* _AIM OF THE EXERCISE_
Scan the material and copy every line in which "computer" appears.

·····

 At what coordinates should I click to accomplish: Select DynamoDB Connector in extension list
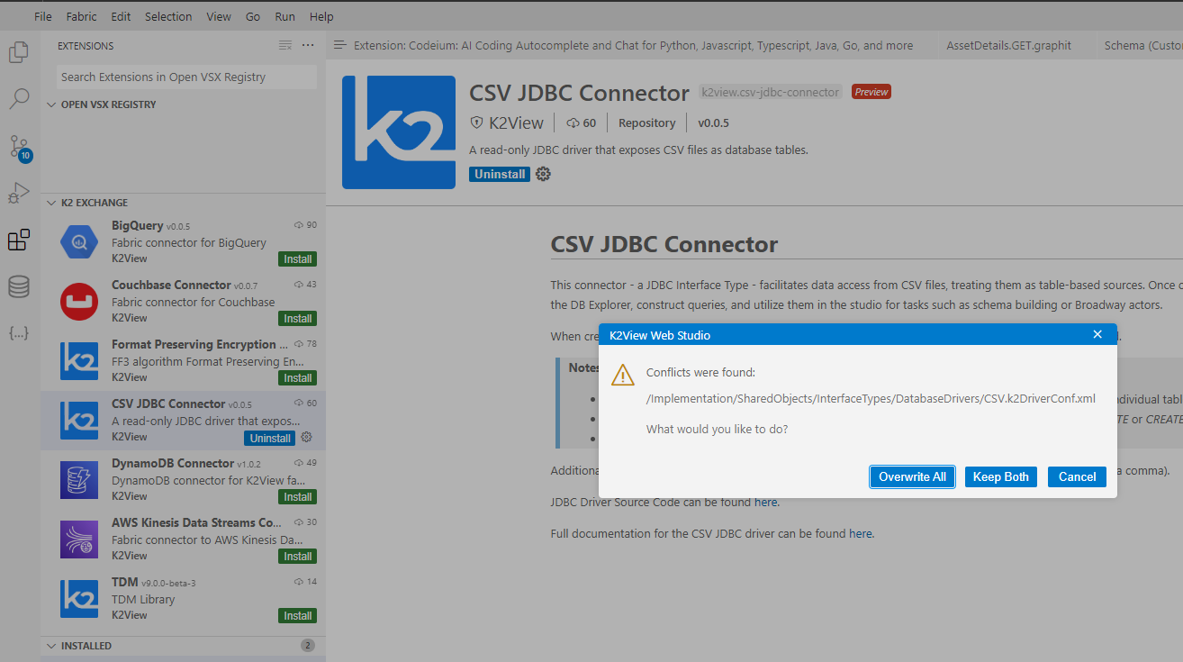pyautogui.click(x=173, y=463)
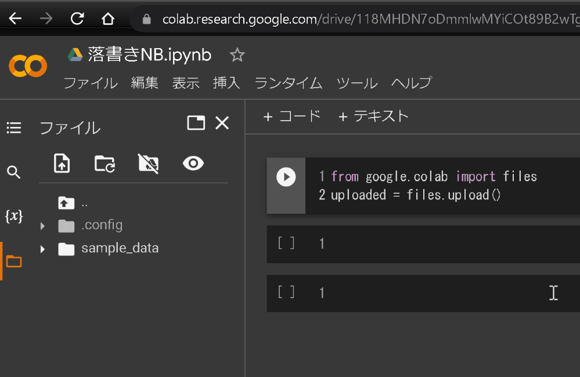Image resolution: width=580 pixels, height=377 pixels.
Task: Run the files.upload code cell
Action: coord(286,176)
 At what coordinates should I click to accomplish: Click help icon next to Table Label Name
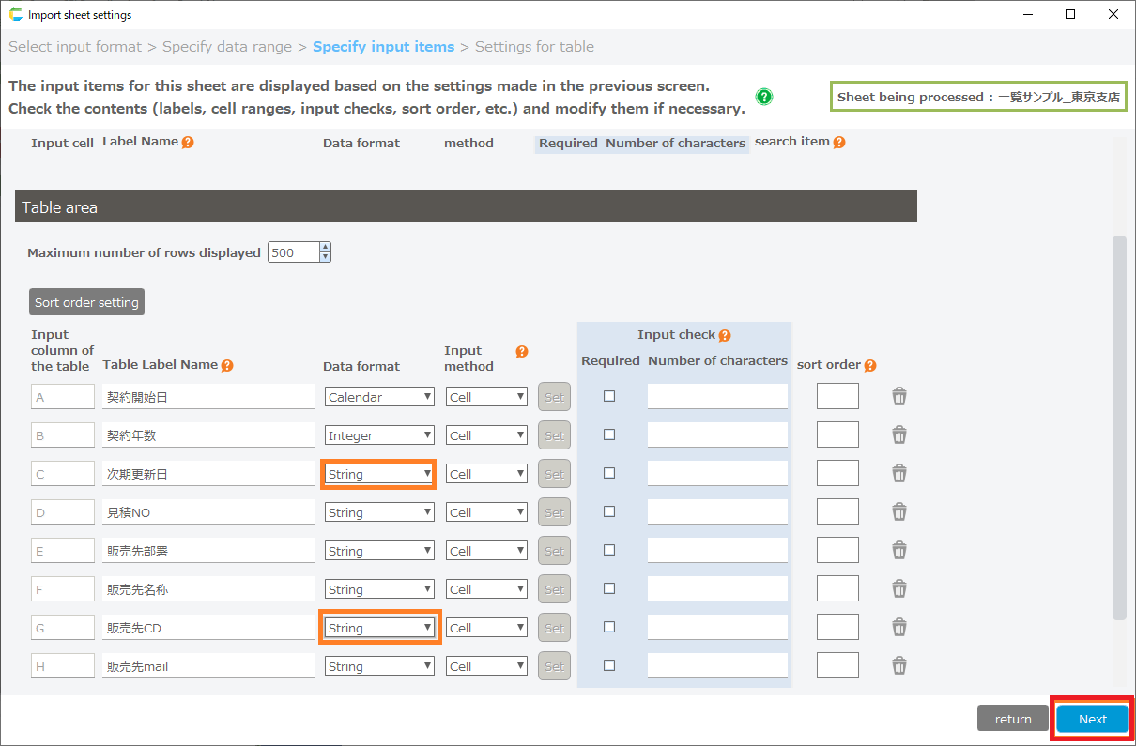(x=227, y=366)
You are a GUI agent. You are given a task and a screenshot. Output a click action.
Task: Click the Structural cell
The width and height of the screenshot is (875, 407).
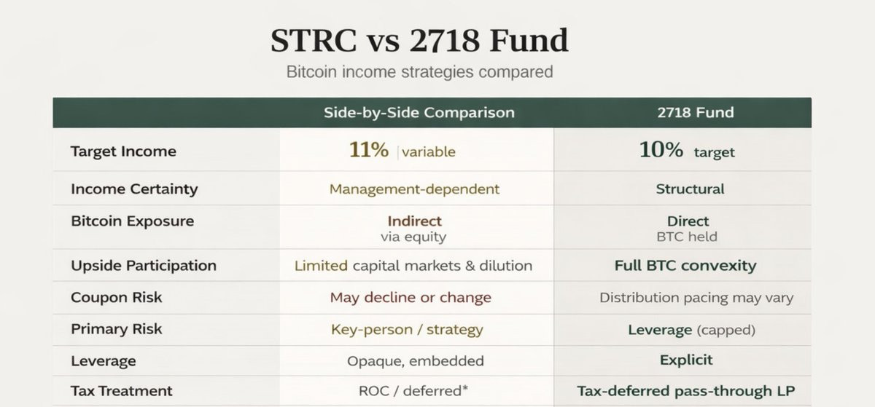[690, 189]
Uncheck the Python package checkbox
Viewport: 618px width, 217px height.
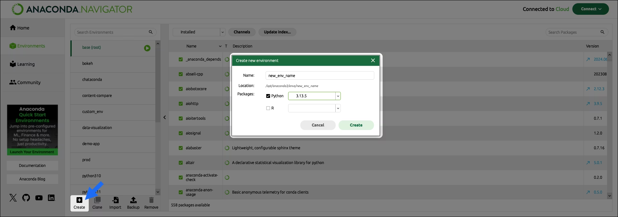pos(268,96)
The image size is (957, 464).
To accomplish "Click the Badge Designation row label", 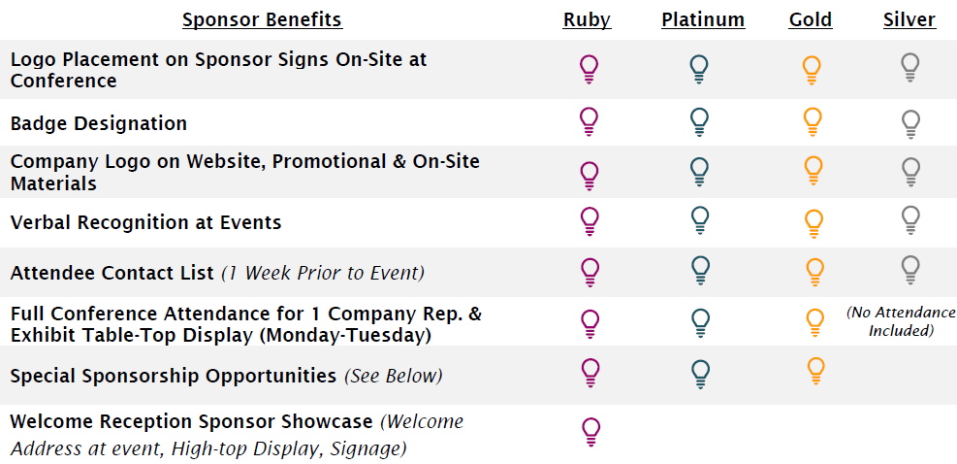I will click(99, 123).
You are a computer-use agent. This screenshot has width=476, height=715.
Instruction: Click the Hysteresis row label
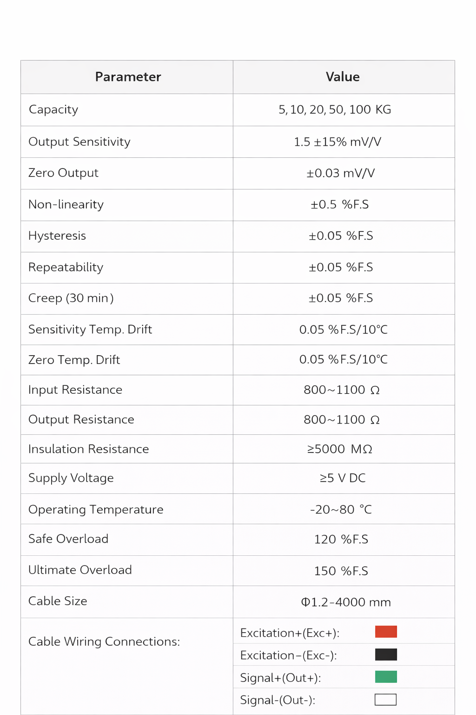pos(57,236)
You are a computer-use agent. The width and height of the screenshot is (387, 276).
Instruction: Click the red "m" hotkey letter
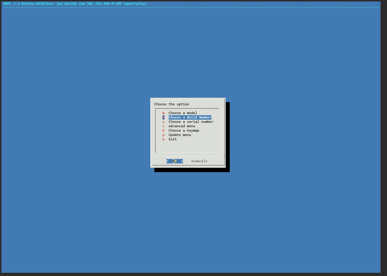point(163,113)
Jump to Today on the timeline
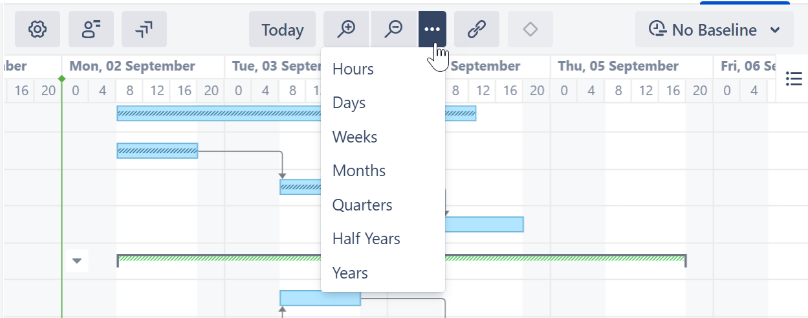This screenshot has height=318, width=808. click(283, 30)
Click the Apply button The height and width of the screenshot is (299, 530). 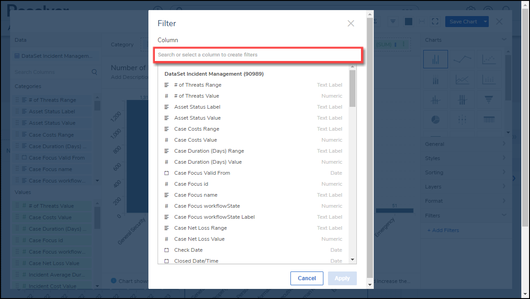click(x=342, y=278)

·····

* _SOLUTION_
You are a computer-use agent. This screenshot has width=476, height=715.
You are a computer-use agent. The width and height of the screenshot is (387, 276).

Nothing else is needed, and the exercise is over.